** DATA UNDER STUDY follows **

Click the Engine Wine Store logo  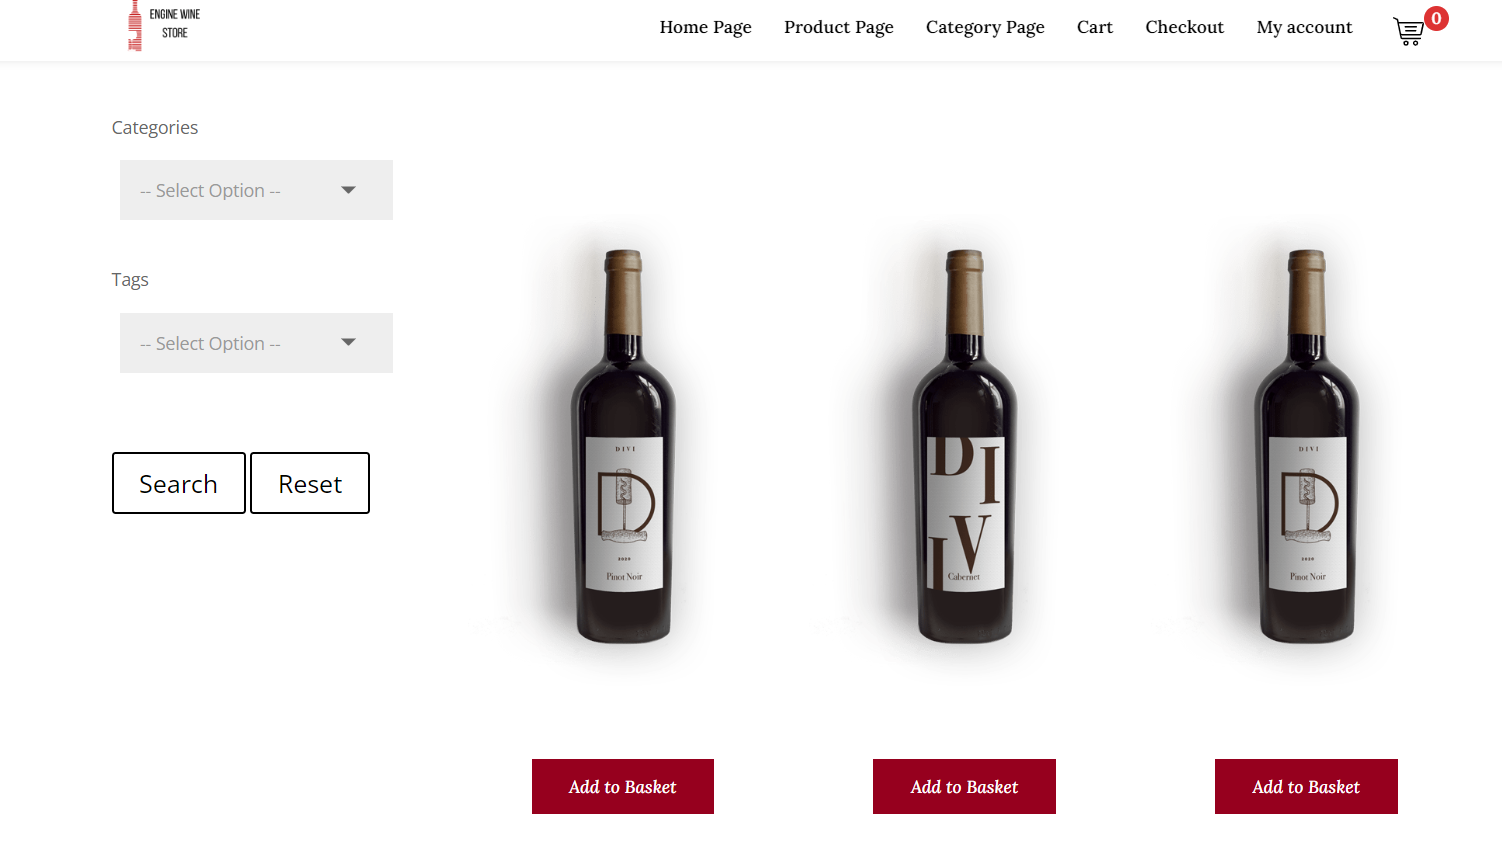(x=164, y=25)
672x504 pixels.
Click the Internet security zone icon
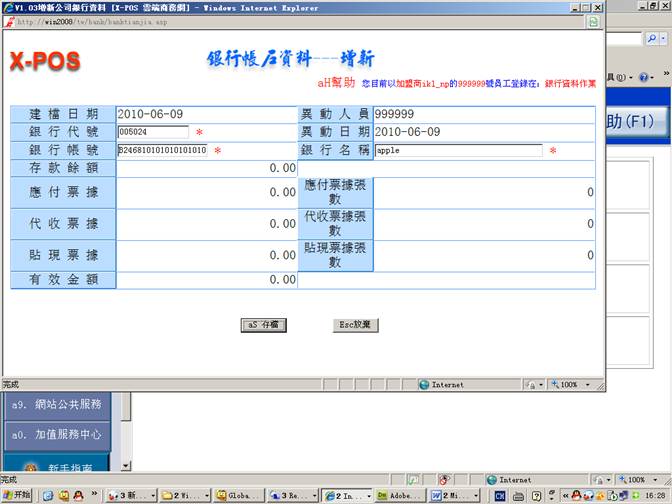425,384
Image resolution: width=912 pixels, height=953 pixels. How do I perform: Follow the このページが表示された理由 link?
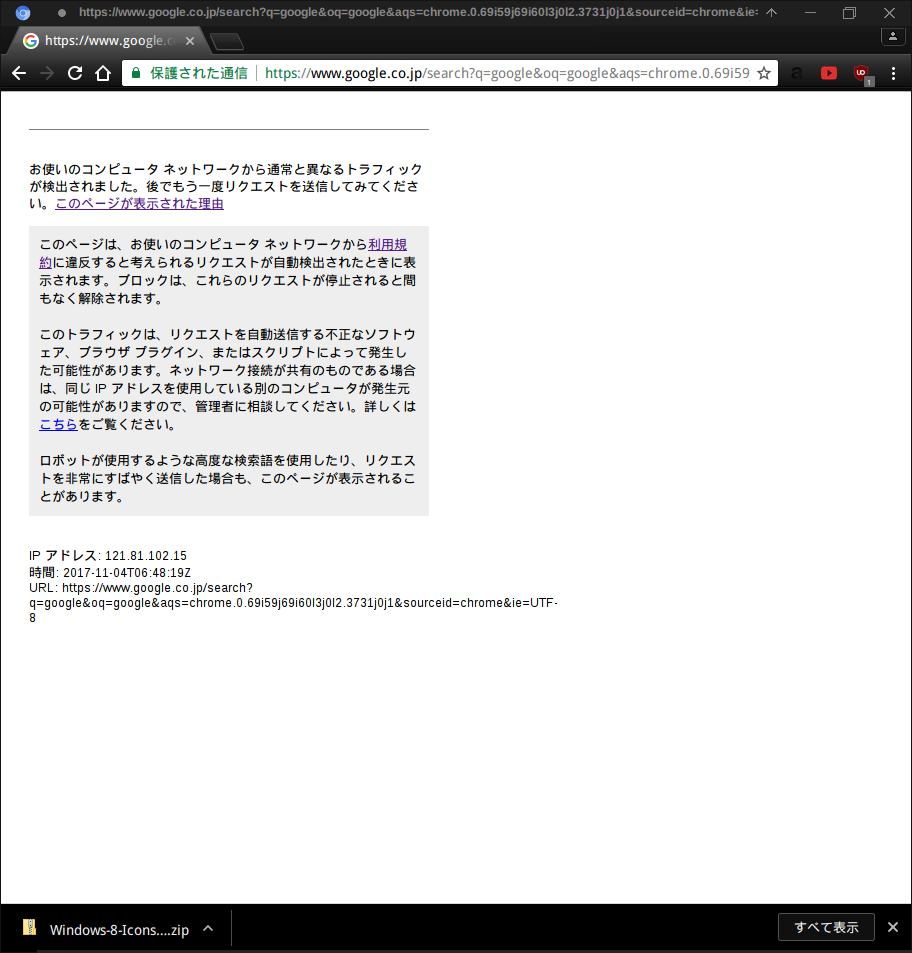tap(139, 203)
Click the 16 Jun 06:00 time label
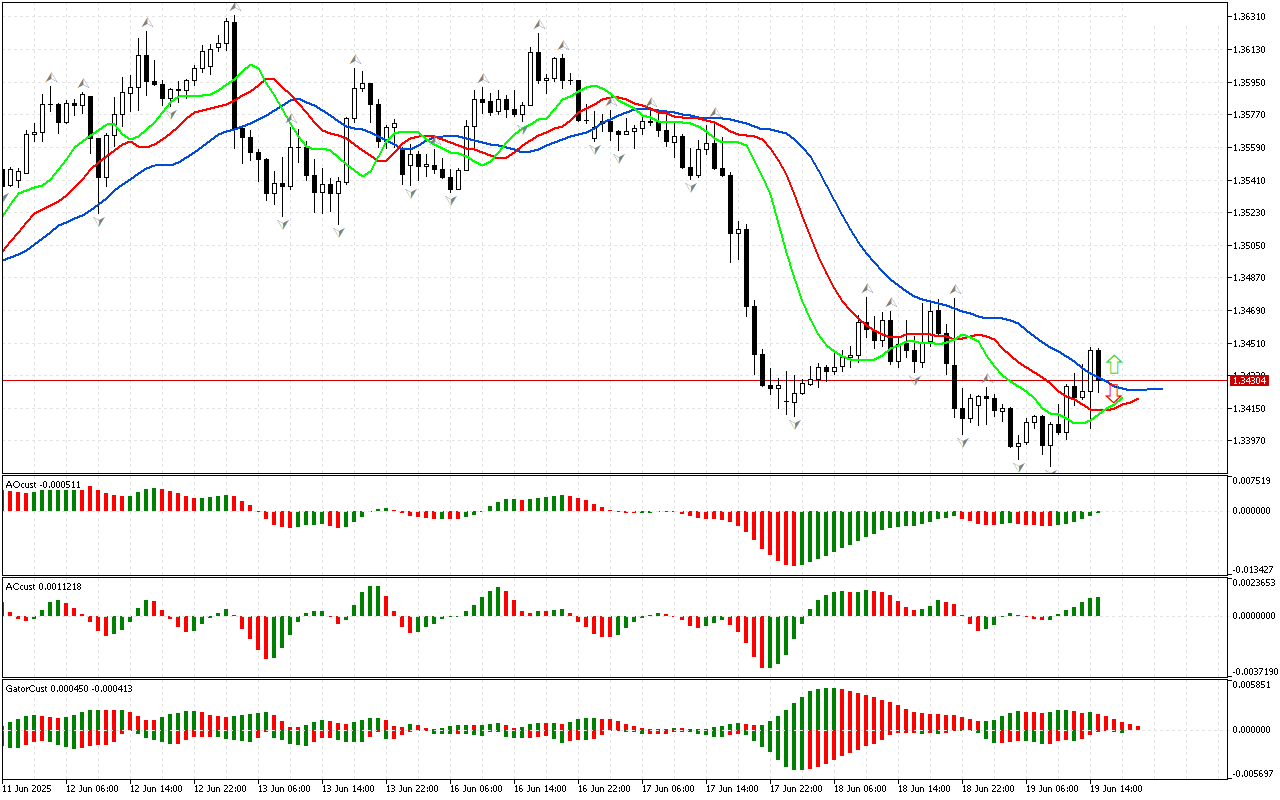Screen dimensions: 1280x800 [x=476, y=789]
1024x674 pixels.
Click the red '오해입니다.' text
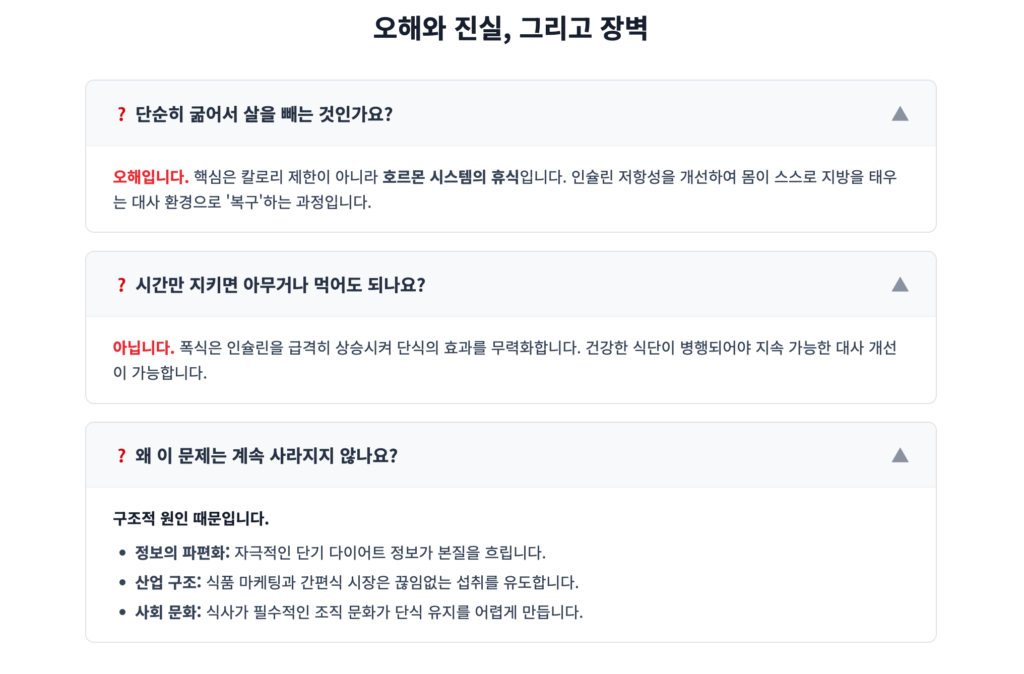(x=150, y=178)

** End of DATA UNDER STUDY **

● PROBLEM TO WORK ON
With the pictures excluded, transcribe word for word only the lines from the one containing "672x504 pixels." through the last line of the records.

● YOUR SOLUTION
672x504 pixels.
Click the Internet security zone icon
425,384
Image resolution: width=912 pixels, height=953 pixels. How do I perform: Follow the このページが表示された理由 link?
tap(139, 203)
Click the 16 Jun 06:00 time label
Screen dimensions: 1280x800 [x=476, y=789]
1024x674 pixels.
Click the red '오해입니다.' text
(x=150, y=178)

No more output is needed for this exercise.